S’il en est ainsi, il peut sembler paradoxal de constater d’un côté la fragilité manifeste d’une institution exposée aux persécutions d’un réformateur qui poursuivrait en fait une politique rétrograde, ou encore le déclin des études classiques, voire le mépris dans lequel est parfois tenue aujourd’hui à l’école la pensée spéculative, – et, de l’autre, dans la pratique courante de l’enseignement philosophique, une assurance nouvelle, une vigueur accrue, une démarche résolue à la croisée de la tradition et de l’actualité. En même temps qu’il cesse d’apparaître comme le couronnement, que ses détracteurs estimaient surtout rhétorique ou ornemental, des études littéraires, l’enseignement philosophique approfondit davantage les exigences fondamentales qui le distinguent d’études scientifiques et techniques nécessairement multiples et très diverses. D’un même mouvement encore, il prend une conscience plus aiguë de sa spécificité et il s’ouvre à tous les aspects de la culture contemporaine. Loin de subir la tentation de renoncer à ses exigences propres pour tenter maladroitement de survivre, il n’hésite pas à affirmer sa différence en vue de mettre en pleine lumière l’intérêt, la nécessité, l’urgence d’une réflexion critique et constructive dont il vise à stimuler la pratique et à produire les moyens. D’où le contraste, qui déconcerte toujours, entre sa faiblesse apparente et sa force très réelle. Les professeurs savent bien que c’est la fermeté de leur conviction philosophique qui décide finalement du choix entre cette apparence et cette réalité.

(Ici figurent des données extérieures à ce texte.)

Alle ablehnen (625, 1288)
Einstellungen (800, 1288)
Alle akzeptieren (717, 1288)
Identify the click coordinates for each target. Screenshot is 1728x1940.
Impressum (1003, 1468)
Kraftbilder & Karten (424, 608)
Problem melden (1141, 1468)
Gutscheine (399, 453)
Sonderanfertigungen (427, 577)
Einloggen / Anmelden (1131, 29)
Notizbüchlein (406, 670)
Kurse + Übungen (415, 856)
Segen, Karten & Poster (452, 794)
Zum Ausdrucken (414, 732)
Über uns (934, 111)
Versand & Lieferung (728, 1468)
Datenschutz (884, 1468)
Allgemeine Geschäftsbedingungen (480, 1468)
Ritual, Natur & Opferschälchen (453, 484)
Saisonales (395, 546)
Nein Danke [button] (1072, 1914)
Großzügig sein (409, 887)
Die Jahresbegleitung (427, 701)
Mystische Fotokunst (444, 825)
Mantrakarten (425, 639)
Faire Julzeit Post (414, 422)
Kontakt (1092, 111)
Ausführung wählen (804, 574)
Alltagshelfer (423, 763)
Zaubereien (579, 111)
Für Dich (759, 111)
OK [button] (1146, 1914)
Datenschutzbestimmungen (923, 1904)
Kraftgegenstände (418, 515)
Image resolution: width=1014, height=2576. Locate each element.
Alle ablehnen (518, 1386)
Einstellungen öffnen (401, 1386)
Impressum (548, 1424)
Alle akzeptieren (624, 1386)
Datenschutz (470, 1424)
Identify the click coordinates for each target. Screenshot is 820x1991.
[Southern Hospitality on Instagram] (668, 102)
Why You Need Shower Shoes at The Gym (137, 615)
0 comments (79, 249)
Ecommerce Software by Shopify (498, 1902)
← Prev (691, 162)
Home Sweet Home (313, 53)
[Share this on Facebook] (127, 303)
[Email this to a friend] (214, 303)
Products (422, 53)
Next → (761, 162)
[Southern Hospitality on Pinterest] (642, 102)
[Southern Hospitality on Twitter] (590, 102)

Comment, dans ces conditions, s’étonnerait-on d’assister aux progrès d’un enseignement qui – je tiens à en témoigner – est actuellement meilleur que par le passé ? Cette appréciation, en apparence hasardeuse, est en fait fondée sur deux constatations. D’une part, en effet, l’abandon presque général du manuel conduit les professeurs à prendre la pleine responsabilité de leur enseignement. Le programme de 1973 qui consacre cette obligation, ou plutôt cette liberté, fait explicitement appel à l’initiative de chacun pour le choix et la formulation des problèmes philosophiques que la liste des notions invite à poser. Les inconvénients que cette liberté peut comporter sont largement compensés par la qualité de l’invention et de l’approfondissement personnels qui sont gages de rénovation. D’autre part, l’étude des grands textes, autrefois presque inconnue, incite l’enseignement à se régénérer sans cesse, à renoncer à la platitude à laquelle habituent les abrégés et à remonter aux sources vives de la pensée philosophique. Ici encore, la difficulté de ce genre d’exercice, qui demande a être situé et conduit avec beaucoup de rigueur, ne doit pas faire oublier le capacité de renouvellement qu’il apporte. Et ces deux réformes ne procèdent pas d’un arbitraire décret : elles résultent avant tout d’un effort progressif et observable dans la pratique quotidienne de l’enseignement philosophique. Il convenait seulement de reconnaître cet effort, de lui donner le champ libre et de l’encourager ; ce qui fut fait.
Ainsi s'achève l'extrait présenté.